Okay, so average point differential, adjusted by strength of schedule, which adjusts the rankings, which adjusts the strengh of schedule, which adjusts the rankings, which adjusts the strength of schedule, over and over and over until the numbers stop changing. Very simple indeed, yes—but as Doug says, “As it turns out, this is a pretty good predictive system.”
|Green Bay Packers||7||4||0||0.636||103||1.2||10.6|
|New England Patriots||9||2||0||0.818||68||2.2||8.4|
|New York Jets||9||2||0||0.818||77||1||8|
|San Diego Chargers||6||5||0||0.545||85||-2.1||5.7|
|New York Giants||7||4||0||0.636||37||-1.4||1.9|
|Kansas City Chiefs||7||4||0||0.636||54||-3.3||1.6|
|New Orleans Saints||8||3||0||0.727||68||-4.5||1.6|
|Tampa Bay Buccaneers||7||4||0||0.636||-4||-3.1||-3.5|
|St. Louis Rams||5||6||0||0.455||-18||-4.1||-5.8|
|San Francisco 49ers||3||7||0||0.3||-59||-2.5||-8.4|
Guess how this chart is sorted? By SRS rank. You can see the Packers, Patriots, Steelers, and Jets up there at the top, and Seahawks, Cardinals, and Panthers scraping the bottom of the barrel. But wait, that team in bold, the one that’s darn near in the center? That’s the Lions, ranked 18th overall. When we take into account who they’ve played—per SRS, the Lions have played the 6th-hardest schedule in the NFL to this point—and how their offense and defense has performed, the Lions are the 18th-strongest team in the NFL.
This isn’t “with Stafford,” “with that Megatron touchdown,” “with that Drew Stanton pass,” or with anything imaginary added or subtracted. Quite literally, it’s the scoreboard of every Lions game so far this year; it’s simply been adjusted by the scoreboards of everyone they’ve played.

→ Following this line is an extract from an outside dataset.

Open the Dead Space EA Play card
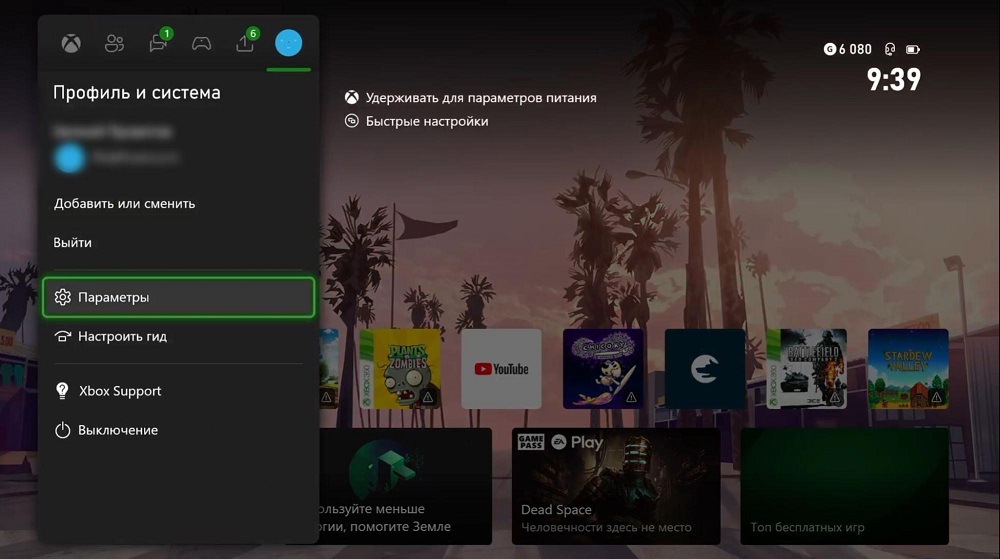The width and height of the screenshot is (1000, 559). [615, 485]
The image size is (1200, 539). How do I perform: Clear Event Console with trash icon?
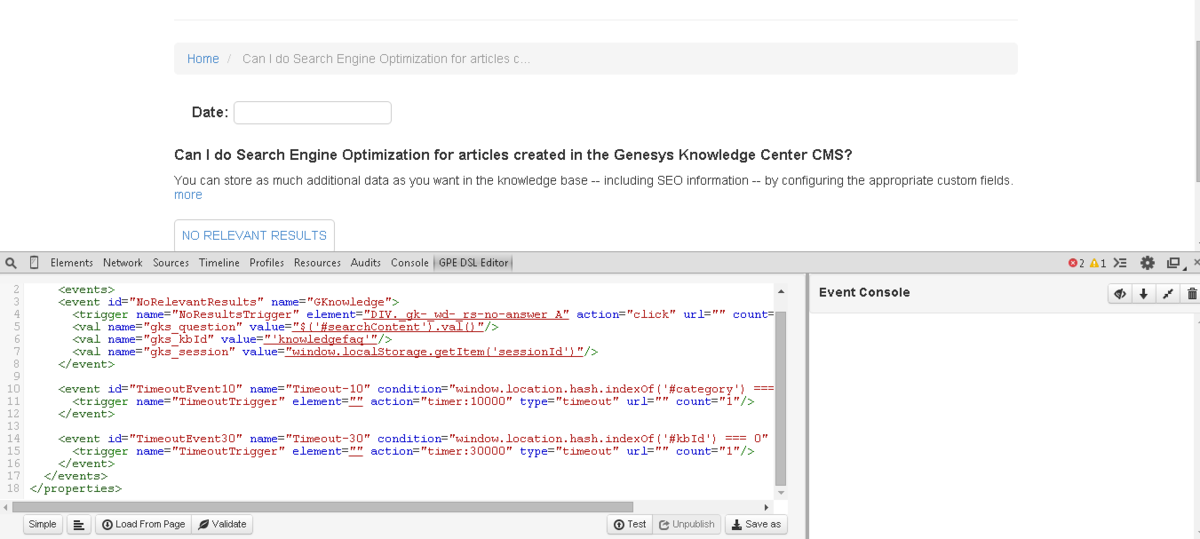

Ah, but how accurate is this method? It’s a predictive model, but how predictive is it? Clearly, if it says the 2-9 Lions are near the middle of the pack in relative strength, it can’t be good at predicting who’ll win and who’ll lose, right? Well, I regressed the SRS rankings against win percentage, and this is what I got:
Check out the correlation factor there: .7449205, or if you round up .001, .745. What was the theoretical maximum for a predictive model again? Well, if Brian Burke is right, it’s approximately .75. That means that given the inherent randomness in NFL outcomes, the Simple Ranking System is as good as it gets when it comes to assessing relative strength of NFL teams, and thereby predicting future NFL outcomes. Again, according to this system, the Lions are the 18th-best team in the land. Further, if I’m not mistaken, they’re the biggest outlier on the chart: they’re the lowest, rightest dot (-0.1 SRS, .186 W-L). Nobody’s getting screwed harder, or helped out more, by Lady Luck than the Lions. Just trace the Y axis up to the line of best fit (the diagonal one), and you’ll know what the Lions’ win percentage ought to be: .500. That’s right, SRS expects the Lions to have 5 wins by now.
So what does this all mean? It means that if the Lions keep playing like they’ve been playing, they’re either going to pick up multiple wins in these last five games—or next season, they’ll be tubing down the strawberry river of regression to the mean.